A pesar del agotamiento, y ante el entusiasmo del público, decidieron tocar fuera de programa, cómo no, el Notturno (un título espurio) de Schubert, otra página para trío con piano de datación dudosa, pero nacida sin duda muy cerca de las dos obras que acabábamos de escuchar. Es posible incluso que se tratara en su origen del movimiento lento para el Trío en Si bemol mayor: por sus hechuras y su tonalidad, es una hipótesis más que plausible. No se editó, eso sí, por primera vez hasta 1846, muchos años después de la muerte del compositor, un sino tristemente habitual en su catálogo. Fue, de nuevo, una lección de entendimiento y sensibilidad por parte de los tres instrumentistas, que habían tocado idéntico programa el día anterior en Sevilla.

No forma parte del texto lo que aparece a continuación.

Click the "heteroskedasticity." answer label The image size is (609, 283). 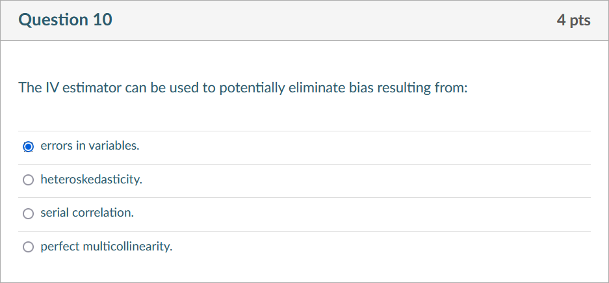pyautogui.click(x=91, y=180)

Con motivo de su sexagésimo cumpleaños, muchos de los músicos con los que ha tocado regalaron a Liza (así la llaman todos amistosamente) Leonskaja un libro lleno de dedicatorias y textos laudatorios de su humanidad y de su arte. Entre ellos figura, por cierto, uno firmado por Dimitri Ferschtman, el padre de esta otra Liza con la que ahora acaba de tocar en Madrid. Una entrevista que le hace Wolfgang Erk al comienzo del libro concluye con la pregunta de si le gustaría revelar a sus admiradores cuál es su lema vital. Liza Leonskaja respondió entonces con tan solo tres verbos: “Discernir – Comprender – Devolver”. Catorce años después, como acaba de mostrar en Madrid con dos de sus jóvenes amigos, sigue haciéndolo suyo.